Wednesday, October 24, 2007

Climate threat to biodiversity

BBC:
Earth viewed from space
The last mass extinction wiped out one-fifth of life on Earth
Global temperatures predicted for the coming centuries
could trigger a mass extinction, UK scientists have warned.
The temperatures are within the range of greenhouse phases early in the Earth's history when up to 95% of plants and animals died out, they say.

Experts examined the link between climate and diversity over 520 million years, almost the entire fossil record. They found that global diversity is high during cool (icehouse) periods and low during warm (greenhouse) phases.

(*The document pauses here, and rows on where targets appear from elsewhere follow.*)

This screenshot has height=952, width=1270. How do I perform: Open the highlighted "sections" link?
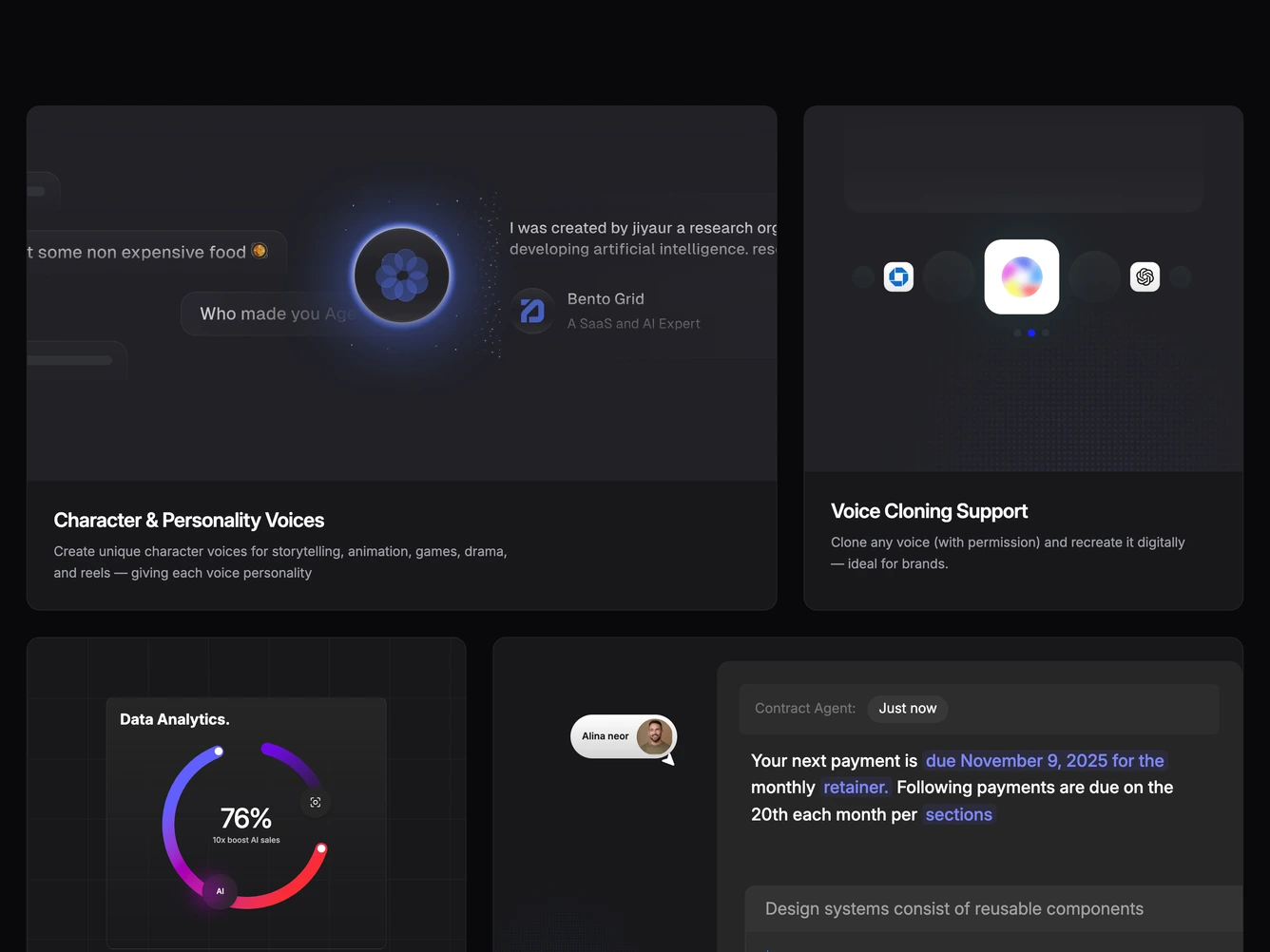[x=958, y=814]
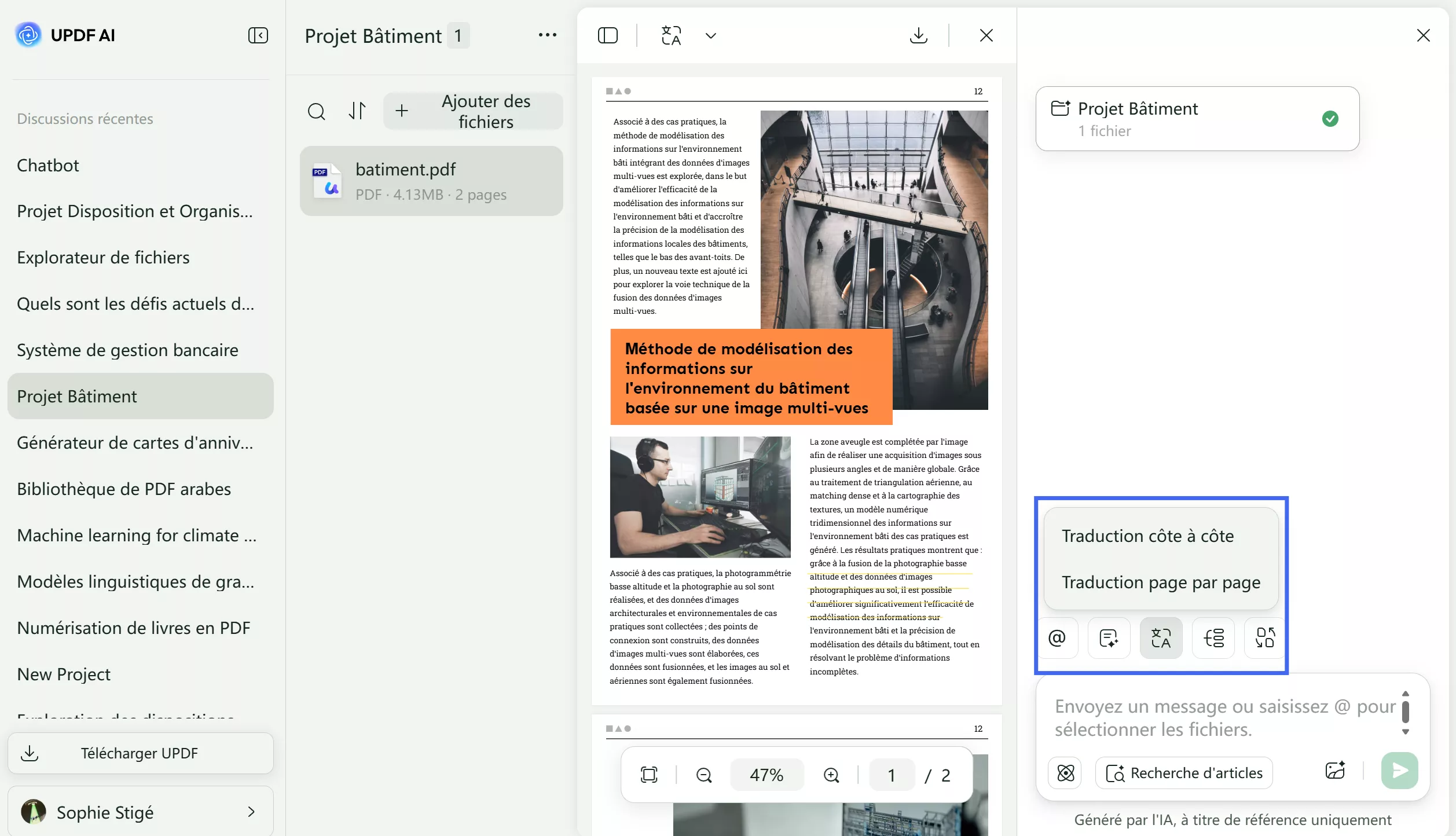This screenshot has height=836, width=1456.
Task: Expand the translate language dropdown in the toolbar
Action: click(x=711, y=35)
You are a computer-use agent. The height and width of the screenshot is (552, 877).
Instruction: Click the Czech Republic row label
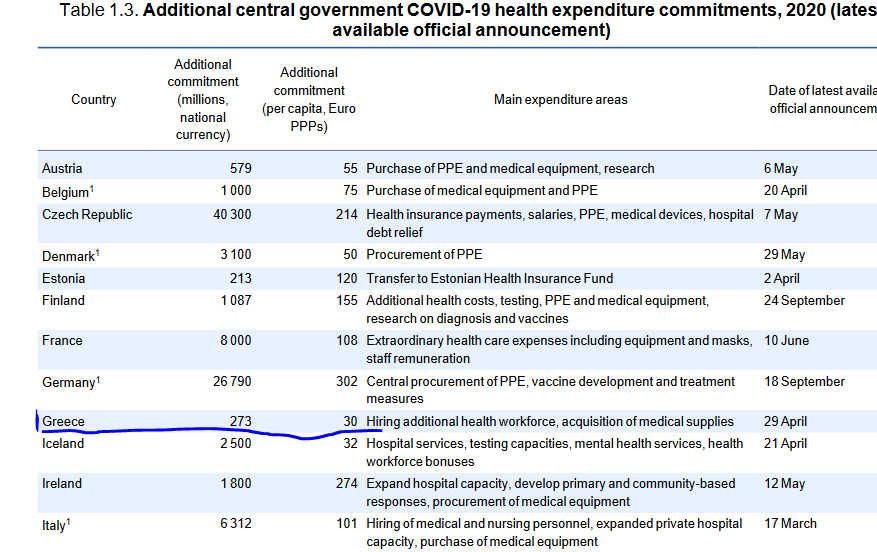(x=86, y=215)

"Our results provide the first clear evidence that global climate may explain substantial variation in the fossil record in a simple and consistent manner," said Dr Peter Mayhew, one of the paper's co-authors.

"If our results hold for current warming, the magnitude of which is comparable with the long-term fluctuations in the Earth's climate, they suggest that extinctions will increase." The study by researchers from the Universites of York and Leeds, published in Proceedings of the Royal Society B, compared data sets on marine and land diversity against estimates of sea surface temperatures for the same period.

They found that four out of the five mass extinction events on Earth are associated with greenhouse phases (warmer, wetter conditions) rather than icehouse phases (cold, dry conditions). These include Earth's worst mass extinction 251 million years ago when some 95% of all species were lost. "We could - at worst - be experiencing that in the next century - only a few human generations down the line," Dr Mayhew told BBC News. "We need to know why temperatures and extinctions are linked in this way."